Jesus, Justification, and Every Idle Word
One of the charges I have made here is that Protestants tend to want to avoid the gospels when discussing justification and rush ahead to Paul since, after all, “Jesus didn’t really deal with justification anyway” (this tendency is prevalent throughout the comments in the previous few threads here). I would like to adduce a passage in which Jesus did speak of justification explicitly, but before I do I think something needs to be cleared up.

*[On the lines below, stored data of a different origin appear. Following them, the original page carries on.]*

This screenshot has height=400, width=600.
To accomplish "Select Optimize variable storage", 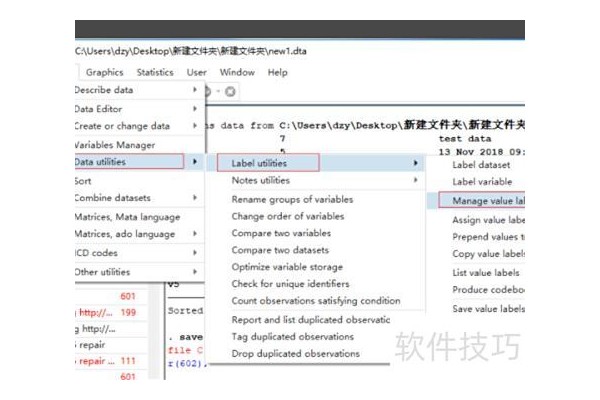I will [288, 267].
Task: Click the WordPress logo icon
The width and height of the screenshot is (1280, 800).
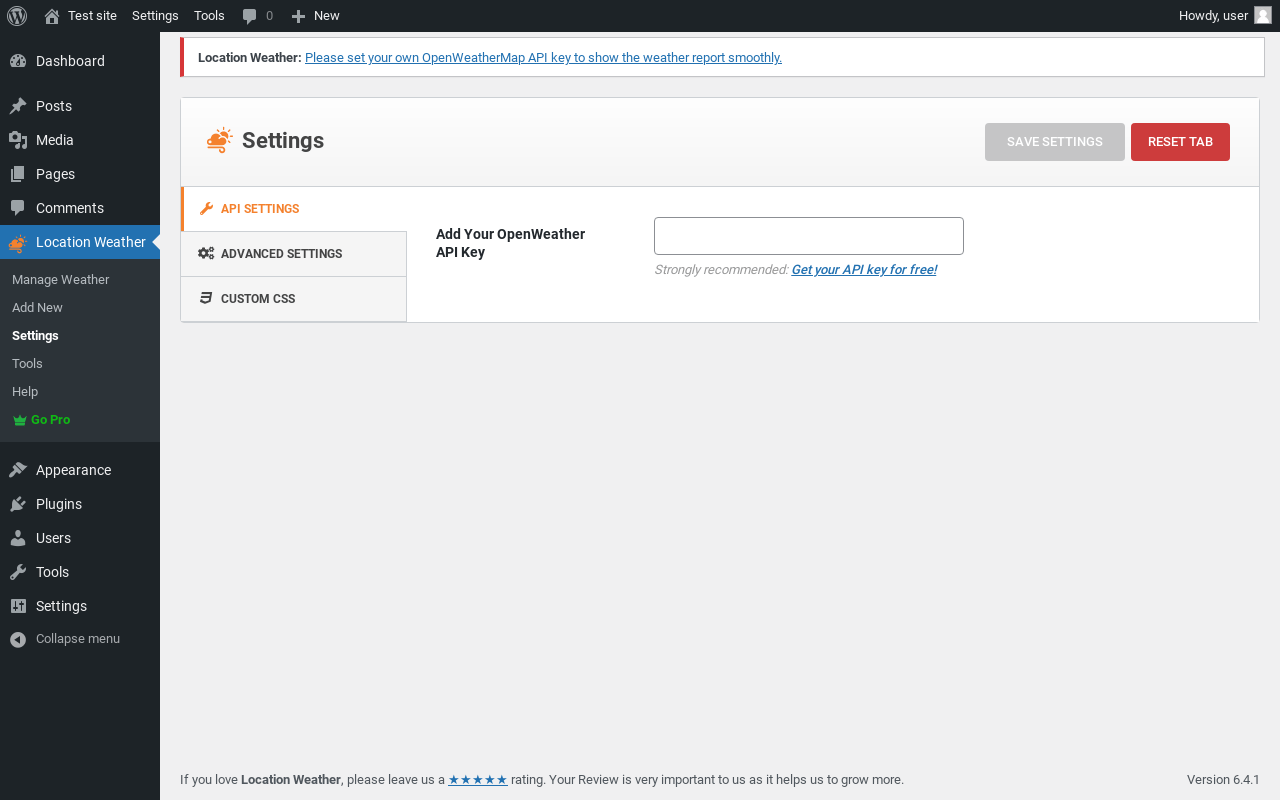Action: [17, 15]
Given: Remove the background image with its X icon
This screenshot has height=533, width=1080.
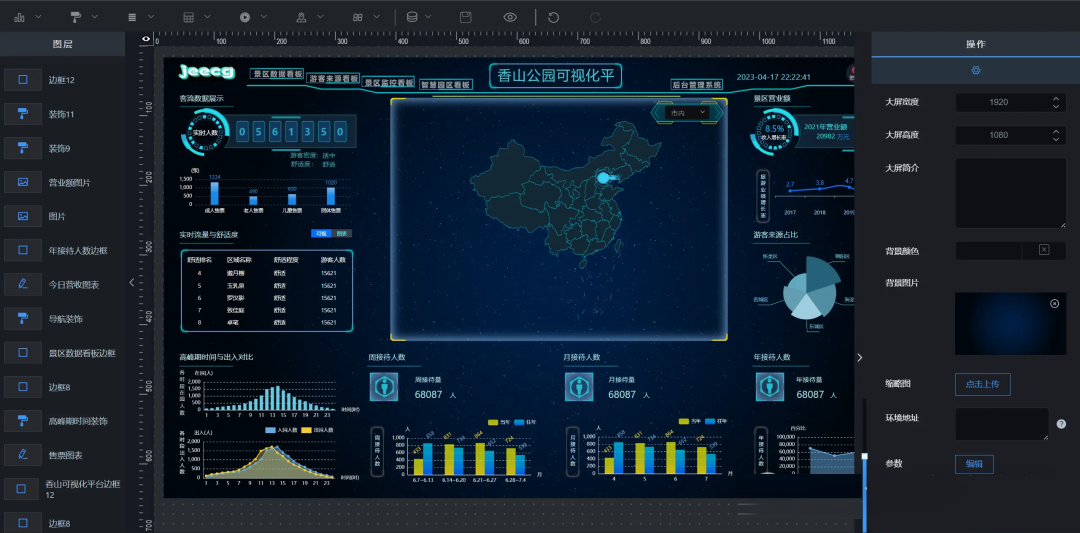Looking at the screenshot, I should coord(1054,303).
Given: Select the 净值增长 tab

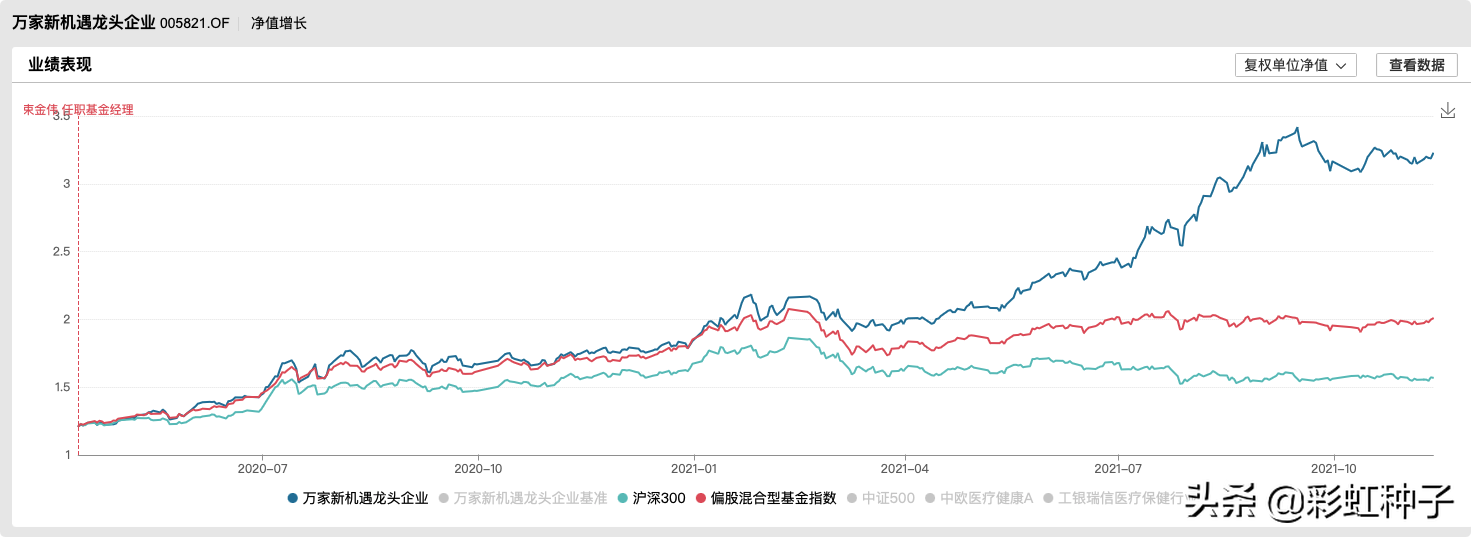Looking at the screenshot, I should click(x=278, y=23).
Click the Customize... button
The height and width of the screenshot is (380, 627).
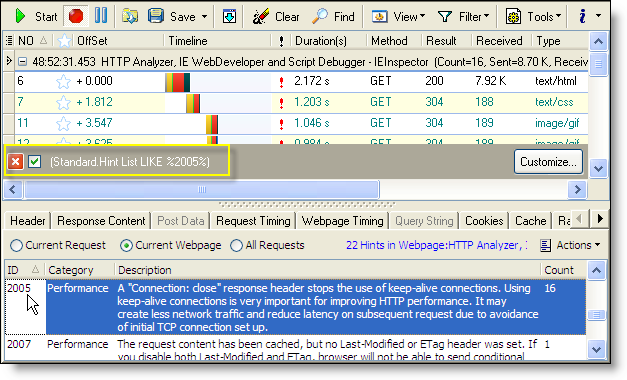pos(548,162)
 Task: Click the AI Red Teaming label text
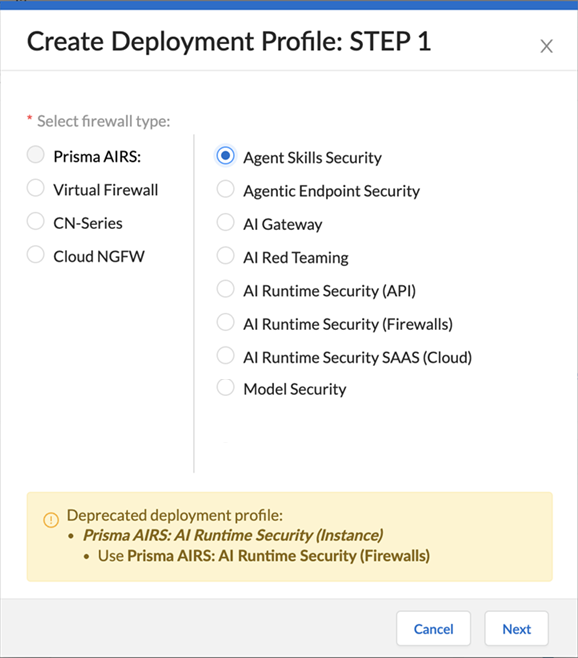tap(296, 258)
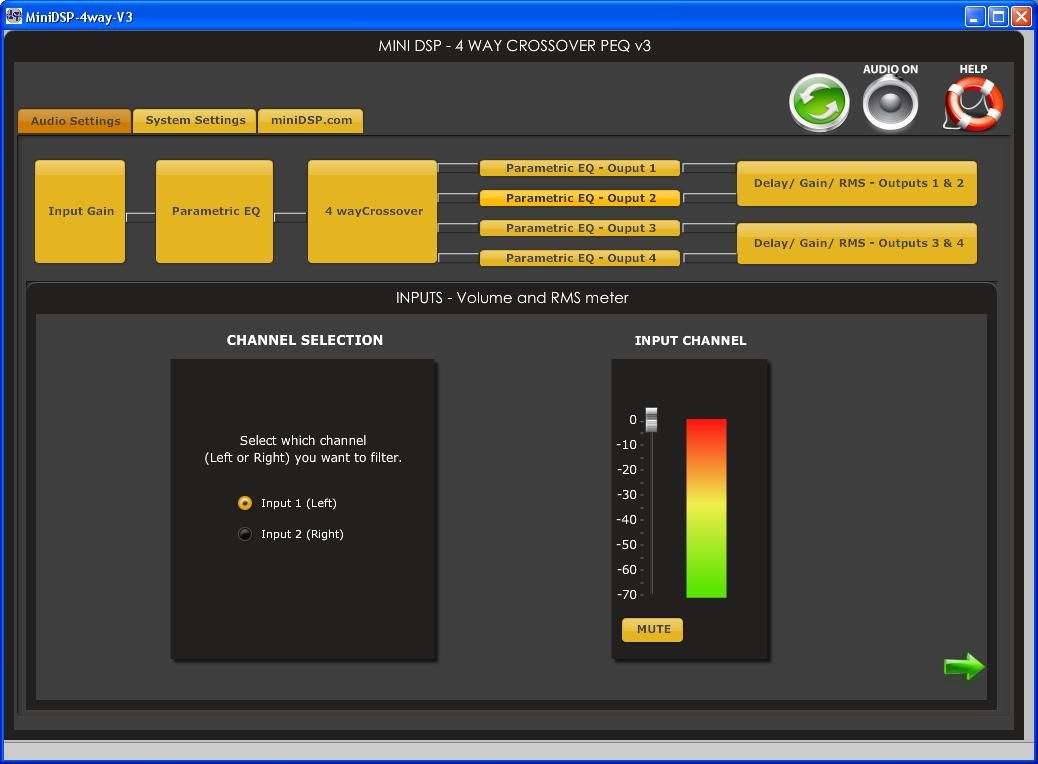
Task: Open the 4 wayCrossover block
Action: click(373, 211)
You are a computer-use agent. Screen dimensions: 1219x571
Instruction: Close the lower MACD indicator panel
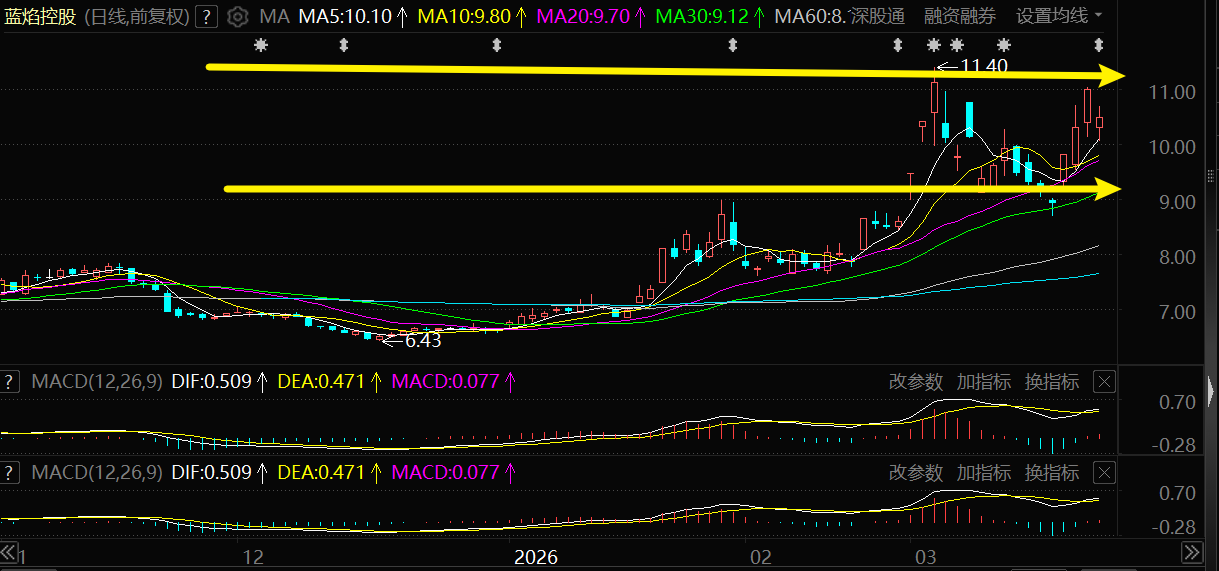(1103, 472)
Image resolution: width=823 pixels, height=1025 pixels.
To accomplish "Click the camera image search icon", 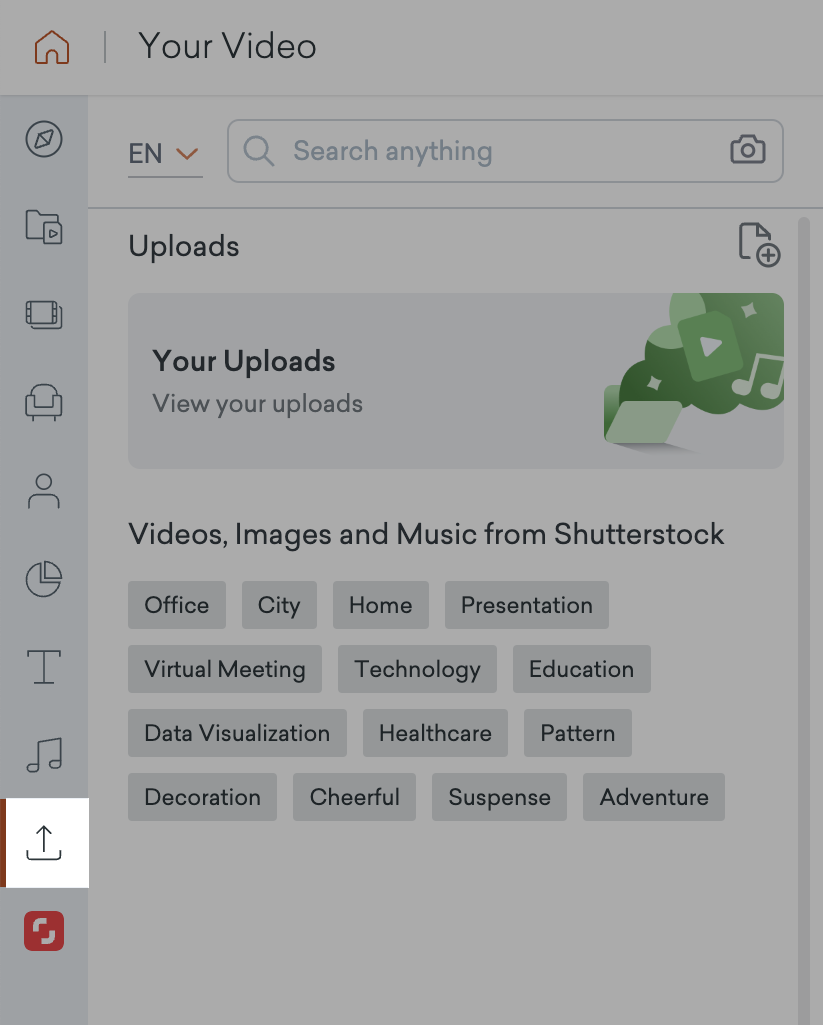I will click(x=748, y=151).
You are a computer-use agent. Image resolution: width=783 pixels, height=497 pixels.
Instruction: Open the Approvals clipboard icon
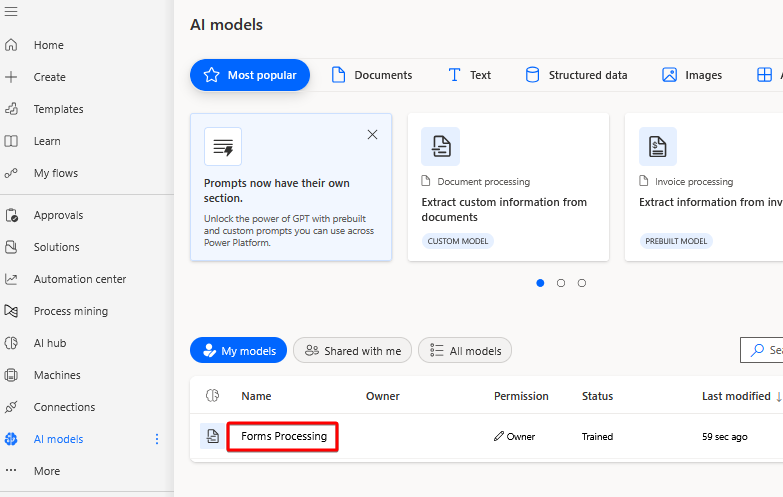[x=11, y=215]
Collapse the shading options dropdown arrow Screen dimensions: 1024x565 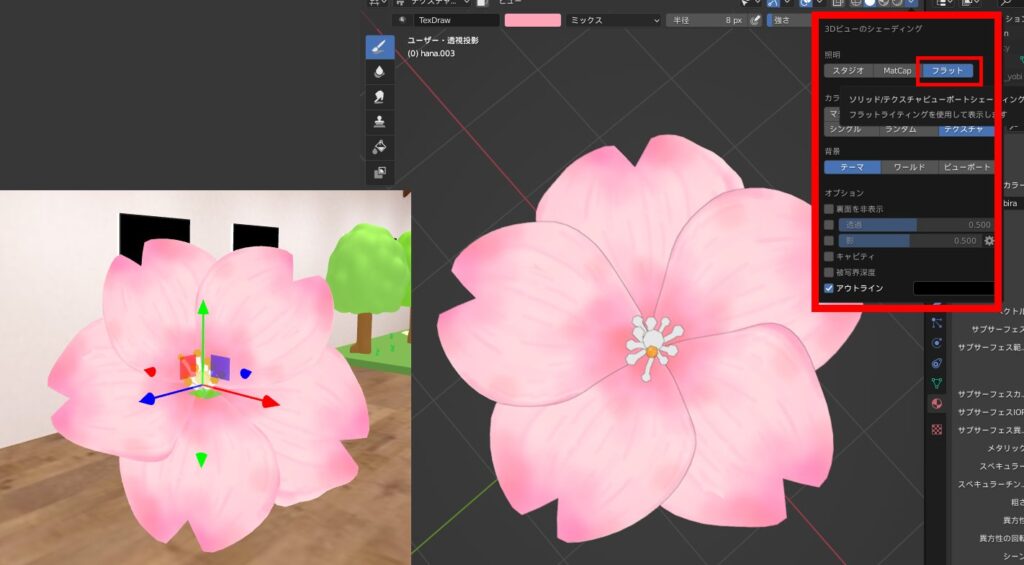912,3
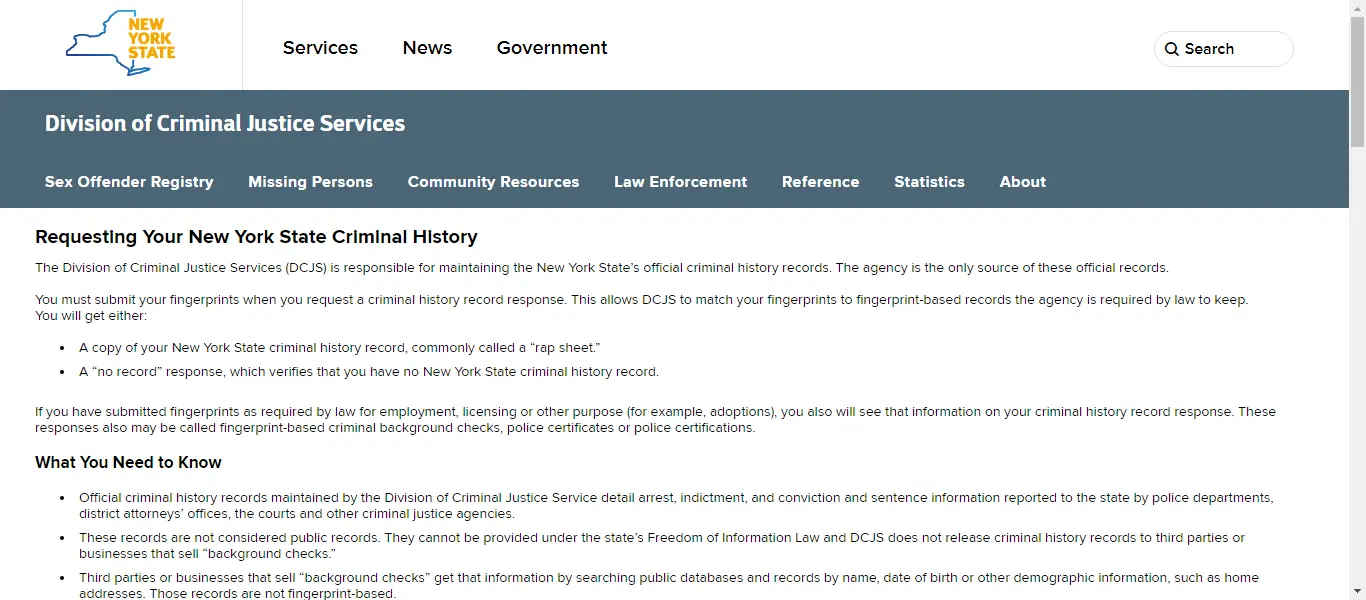Click the "rap sheet" bullet point text
The image size is (1366, 600).
pos(339,348)
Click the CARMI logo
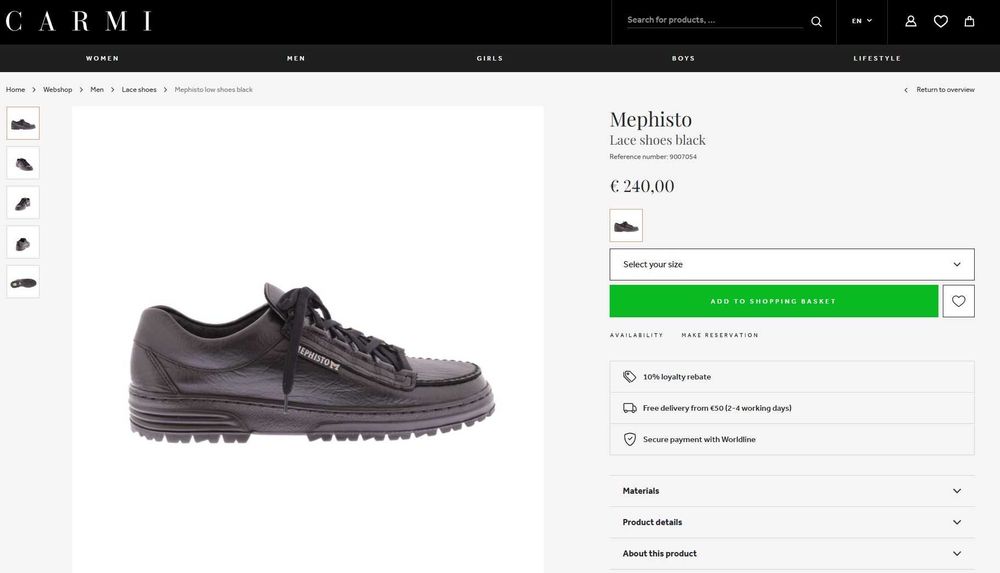The width and height of the screenshot is (1000, 573). coord(79,21)
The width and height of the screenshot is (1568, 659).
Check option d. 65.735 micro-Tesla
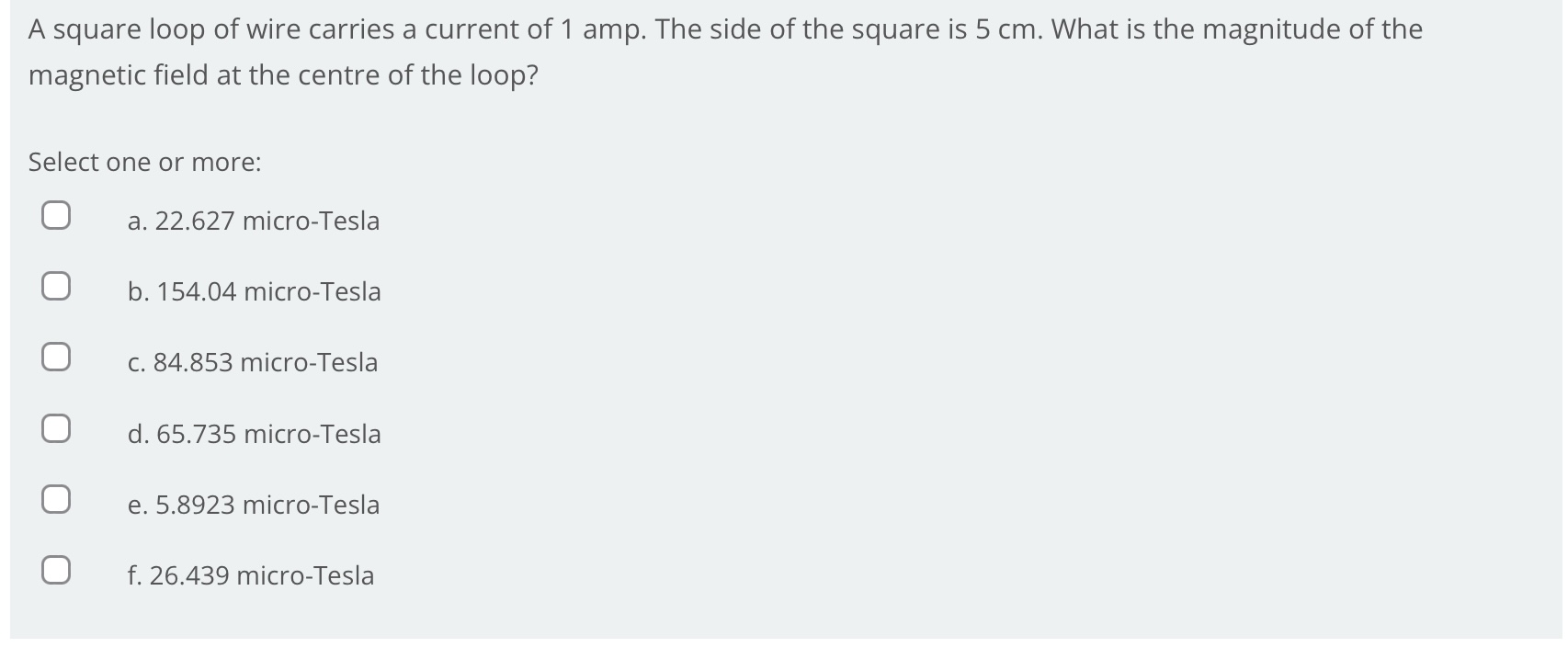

When discussing this issue, we must beware of the word/concept exegetical fallacy, which says that every time a word is used its corresponding concept is in view, or, that unless a word is used its corresponding concept is not in view. For example, it is wrong to insist that if Jesus used the word dikaioo (justify), he must mean exactly what Paul meant when he used the same term. And likewise, it is wrong to insist that if Jesus did not use the word dikaioo, that therefore he wasn’t dealing with the concept of justification as Paul outlined it. How, then, do we determine which gospels passages are relevant for our discussion? My contention is that if the context of the term’s usage is sinners on the day of judgment, then all other things being equal, the passage is pertinent to the issue of justification whether the specific term “justify” is used or not (whereas a passage like this is not relevant since the term is being employed metaphorically and not soteriologically).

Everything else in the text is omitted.